Mit großer Freude haben die Synodenväter, die hier die 13. Ordentliche Generalversammlung der Bischofssynode mit dem Thema über die Neue Evangelisierung und die Weitergabe des Glaubens begehen, Ihren Brief erhalten, mit dem Sie Ihre Stimme in der Volksrepublik China vernehmbar machen wollten. Ihre Intention wurde sehr geschätzt, auch wenn unter den Synodenvätern Bischöfe aus Hong Kong und Taiwan anwesend sind.

Die Synode hat mit Befriedigung vernommen, und Gott dafür gedankt, dass die katholischen Gläubigen in China fest an ihrer Treue, ihrer Ehrfurcht und ihrer Loyalität der Heiligen Mutter Kirche gegenüber festhalten. Wir wissen, dass das Leid, die Gebete und die Freude, Christen in China zu sein, Gott wohlgefällige Opfer sind und allen Christen in der ganzen Welt Mut machen.

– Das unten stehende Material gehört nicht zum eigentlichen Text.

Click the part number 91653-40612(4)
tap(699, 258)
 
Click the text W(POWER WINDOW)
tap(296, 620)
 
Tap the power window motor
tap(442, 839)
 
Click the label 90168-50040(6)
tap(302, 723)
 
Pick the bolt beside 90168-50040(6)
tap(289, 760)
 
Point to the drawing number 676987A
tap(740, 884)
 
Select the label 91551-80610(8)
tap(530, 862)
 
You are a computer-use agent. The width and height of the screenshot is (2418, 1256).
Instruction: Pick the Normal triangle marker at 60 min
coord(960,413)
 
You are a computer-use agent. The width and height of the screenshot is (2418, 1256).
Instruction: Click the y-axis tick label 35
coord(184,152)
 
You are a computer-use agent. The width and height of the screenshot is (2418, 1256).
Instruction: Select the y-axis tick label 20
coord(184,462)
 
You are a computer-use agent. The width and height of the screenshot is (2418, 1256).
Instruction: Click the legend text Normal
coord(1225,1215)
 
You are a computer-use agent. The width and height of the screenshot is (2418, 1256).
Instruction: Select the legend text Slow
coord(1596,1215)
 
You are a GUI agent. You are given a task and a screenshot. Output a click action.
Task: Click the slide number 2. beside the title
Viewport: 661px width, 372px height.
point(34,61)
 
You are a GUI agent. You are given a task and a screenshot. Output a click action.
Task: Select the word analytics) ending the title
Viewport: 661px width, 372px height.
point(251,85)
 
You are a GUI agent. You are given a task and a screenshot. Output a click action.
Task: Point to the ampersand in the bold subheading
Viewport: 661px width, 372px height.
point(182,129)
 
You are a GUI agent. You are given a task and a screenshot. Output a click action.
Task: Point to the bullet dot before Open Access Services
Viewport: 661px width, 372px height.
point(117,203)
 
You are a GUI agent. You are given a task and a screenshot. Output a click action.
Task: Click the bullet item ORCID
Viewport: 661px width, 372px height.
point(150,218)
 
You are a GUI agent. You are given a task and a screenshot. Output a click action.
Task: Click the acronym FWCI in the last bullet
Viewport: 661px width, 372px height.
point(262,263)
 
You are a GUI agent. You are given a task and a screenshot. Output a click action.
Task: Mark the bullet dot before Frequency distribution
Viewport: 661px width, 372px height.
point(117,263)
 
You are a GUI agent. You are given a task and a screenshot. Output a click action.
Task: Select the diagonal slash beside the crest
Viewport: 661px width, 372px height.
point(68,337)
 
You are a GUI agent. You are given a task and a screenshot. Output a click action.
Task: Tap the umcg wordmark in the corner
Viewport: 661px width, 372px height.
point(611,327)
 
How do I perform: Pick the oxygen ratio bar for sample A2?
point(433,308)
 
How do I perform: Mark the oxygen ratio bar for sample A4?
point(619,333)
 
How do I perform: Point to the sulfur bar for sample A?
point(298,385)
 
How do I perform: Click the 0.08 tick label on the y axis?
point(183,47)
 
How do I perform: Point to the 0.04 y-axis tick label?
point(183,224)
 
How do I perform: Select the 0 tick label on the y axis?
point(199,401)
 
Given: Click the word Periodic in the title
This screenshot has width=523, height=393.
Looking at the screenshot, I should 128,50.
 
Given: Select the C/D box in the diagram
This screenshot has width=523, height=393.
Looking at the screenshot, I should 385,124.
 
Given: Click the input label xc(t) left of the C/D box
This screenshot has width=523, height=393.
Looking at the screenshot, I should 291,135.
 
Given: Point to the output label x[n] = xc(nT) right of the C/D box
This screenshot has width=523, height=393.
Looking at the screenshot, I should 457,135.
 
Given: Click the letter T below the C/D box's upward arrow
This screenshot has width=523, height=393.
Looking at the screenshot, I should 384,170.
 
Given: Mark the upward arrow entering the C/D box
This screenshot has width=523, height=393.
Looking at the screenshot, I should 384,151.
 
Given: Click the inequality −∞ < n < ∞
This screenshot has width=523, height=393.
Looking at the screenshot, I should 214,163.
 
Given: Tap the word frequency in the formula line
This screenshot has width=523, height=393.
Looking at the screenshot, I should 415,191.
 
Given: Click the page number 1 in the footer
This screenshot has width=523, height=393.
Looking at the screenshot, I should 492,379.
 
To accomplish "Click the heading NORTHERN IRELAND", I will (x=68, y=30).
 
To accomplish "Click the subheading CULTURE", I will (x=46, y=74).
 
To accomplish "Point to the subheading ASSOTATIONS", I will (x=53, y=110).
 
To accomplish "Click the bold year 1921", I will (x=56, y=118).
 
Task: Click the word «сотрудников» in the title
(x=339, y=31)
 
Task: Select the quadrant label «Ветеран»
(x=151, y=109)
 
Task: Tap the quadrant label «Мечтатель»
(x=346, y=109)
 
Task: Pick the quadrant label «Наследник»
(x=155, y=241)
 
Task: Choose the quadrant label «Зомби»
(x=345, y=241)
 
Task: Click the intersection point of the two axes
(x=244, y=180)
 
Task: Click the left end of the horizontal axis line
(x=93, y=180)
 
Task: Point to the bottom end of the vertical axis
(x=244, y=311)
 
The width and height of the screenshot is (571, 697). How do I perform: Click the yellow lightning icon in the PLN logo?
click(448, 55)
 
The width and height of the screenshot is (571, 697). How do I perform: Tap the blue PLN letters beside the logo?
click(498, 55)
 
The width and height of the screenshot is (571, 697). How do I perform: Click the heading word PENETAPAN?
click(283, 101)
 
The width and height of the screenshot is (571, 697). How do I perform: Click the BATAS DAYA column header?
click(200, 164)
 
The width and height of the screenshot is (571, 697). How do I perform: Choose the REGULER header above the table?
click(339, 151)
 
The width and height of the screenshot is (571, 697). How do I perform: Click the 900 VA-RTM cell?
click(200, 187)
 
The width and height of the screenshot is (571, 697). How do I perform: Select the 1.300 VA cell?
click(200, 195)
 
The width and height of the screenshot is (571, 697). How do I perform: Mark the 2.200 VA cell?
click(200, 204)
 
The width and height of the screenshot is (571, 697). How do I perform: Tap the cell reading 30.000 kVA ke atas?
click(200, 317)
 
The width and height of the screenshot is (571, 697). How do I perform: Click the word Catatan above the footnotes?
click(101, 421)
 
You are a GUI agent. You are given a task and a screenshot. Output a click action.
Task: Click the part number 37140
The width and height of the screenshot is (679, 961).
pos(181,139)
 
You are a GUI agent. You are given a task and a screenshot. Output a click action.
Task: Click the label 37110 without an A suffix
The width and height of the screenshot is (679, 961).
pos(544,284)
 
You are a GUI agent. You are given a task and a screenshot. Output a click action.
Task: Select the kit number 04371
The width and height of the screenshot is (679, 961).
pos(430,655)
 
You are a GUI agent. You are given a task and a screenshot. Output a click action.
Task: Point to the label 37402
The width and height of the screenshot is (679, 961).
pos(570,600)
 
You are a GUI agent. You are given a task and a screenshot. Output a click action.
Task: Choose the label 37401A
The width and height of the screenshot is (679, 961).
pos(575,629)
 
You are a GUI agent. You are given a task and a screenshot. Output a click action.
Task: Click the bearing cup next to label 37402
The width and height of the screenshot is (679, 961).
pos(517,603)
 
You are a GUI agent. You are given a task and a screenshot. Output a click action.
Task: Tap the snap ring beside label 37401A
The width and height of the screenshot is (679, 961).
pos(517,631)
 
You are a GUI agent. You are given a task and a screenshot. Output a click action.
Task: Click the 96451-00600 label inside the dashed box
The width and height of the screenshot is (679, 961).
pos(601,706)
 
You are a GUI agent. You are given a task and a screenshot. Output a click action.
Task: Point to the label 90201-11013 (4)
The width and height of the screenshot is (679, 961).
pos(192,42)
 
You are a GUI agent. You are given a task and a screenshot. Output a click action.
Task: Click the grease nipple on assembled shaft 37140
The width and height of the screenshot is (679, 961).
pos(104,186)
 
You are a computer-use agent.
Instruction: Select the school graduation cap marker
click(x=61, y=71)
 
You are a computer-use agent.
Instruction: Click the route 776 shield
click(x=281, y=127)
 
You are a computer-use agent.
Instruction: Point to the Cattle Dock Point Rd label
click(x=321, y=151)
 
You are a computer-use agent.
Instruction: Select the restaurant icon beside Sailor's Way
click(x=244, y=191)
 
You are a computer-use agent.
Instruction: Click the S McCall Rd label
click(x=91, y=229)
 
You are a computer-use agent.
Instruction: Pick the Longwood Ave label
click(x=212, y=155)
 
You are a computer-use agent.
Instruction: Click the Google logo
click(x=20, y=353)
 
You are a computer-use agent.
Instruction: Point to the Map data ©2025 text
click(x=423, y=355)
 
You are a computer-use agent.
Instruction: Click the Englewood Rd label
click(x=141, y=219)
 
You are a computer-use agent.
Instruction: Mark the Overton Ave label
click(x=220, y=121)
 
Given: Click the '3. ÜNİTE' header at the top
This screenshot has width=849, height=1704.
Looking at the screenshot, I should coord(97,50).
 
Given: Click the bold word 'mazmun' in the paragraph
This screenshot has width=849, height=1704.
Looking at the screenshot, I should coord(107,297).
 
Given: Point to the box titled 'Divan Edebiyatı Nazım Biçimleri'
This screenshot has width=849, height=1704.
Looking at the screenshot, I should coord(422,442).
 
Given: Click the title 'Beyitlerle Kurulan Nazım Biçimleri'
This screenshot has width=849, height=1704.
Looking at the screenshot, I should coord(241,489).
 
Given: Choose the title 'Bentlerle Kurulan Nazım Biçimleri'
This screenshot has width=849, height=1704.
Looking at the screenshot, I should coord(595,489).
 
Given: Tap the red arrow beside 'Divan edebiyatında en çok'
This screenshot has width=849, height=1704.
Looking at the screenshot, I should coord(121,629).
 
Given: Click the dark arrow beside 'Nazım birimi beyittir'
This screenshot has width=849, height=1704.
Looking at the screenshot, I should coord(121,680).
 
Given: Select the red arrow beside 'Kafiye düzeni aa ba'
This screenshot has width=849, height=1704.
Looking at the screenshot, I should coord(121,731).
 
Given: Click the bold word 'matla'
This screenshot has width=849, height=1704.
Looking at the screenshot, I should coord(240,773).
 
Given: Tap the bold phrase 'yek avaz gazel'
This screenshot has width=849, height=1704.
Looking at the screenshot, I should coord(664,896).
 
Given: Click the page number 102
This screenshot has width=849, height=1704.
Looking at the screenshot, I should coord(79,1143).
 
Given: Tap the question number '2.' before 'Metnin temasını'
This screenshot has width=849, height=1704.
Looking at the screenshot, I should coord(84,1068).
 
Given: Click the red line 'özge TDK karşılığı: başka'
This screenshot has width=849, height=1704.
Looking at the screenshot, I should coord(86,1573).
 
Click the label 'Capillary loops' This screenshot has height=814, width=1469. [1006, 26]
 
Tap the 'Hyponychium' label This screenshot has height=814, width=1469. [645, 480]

Am Sonntag, dem 7. Oktober, hat der Heilige Vater Papst Benedikt XVI. mit einer feierlichen eucharistischen Liturgie die 13. Ordentliche Generalversammlung der Bischofssynode eröffnet, er hat des 50. Jahrestags der Eröffnung des 2. Vatikanischen Konzils gedacht, und das Jahr des Glaubens eröffnet, das mit dem Christkönigsfest 2013 endet. Auch wenn Sie und die anderen katholischen Bischöfe aus China nicht das Wort ergreifen konnten, so haben wir Sie doch als im Geiste Anwesende betrachtet. Wir fordern alle Bischöfe, Priester und Gläubigen dieses großen Landes auf, das Jahr des Glaubens mit Hingabe und Eifer zu leben. So bitten wir, dass die Evangelisierung des chinesischen Volkes ganz besonders am Herzen aller liegen soll, ebenso wie die Wiederevangelisierung derer, deren Glaube lau geworden ist oder die den Glauben völlig verloren haben.

Die Bischofssynode drückt Ihnen und der gesamten Kirche in China alle guten Wünsche aus, in der Hoffnung, dass die Bischöfe aus ihrem edlen Land in Zukunft an den Arbeiten der Synode teilnehmen können.

Der Heilige Vater Benedikt XVI. sendet Ihnen, Ihren Priestern und Gläubigen sowie der ganzen geliebten Kirche in China einen besonderen Segen.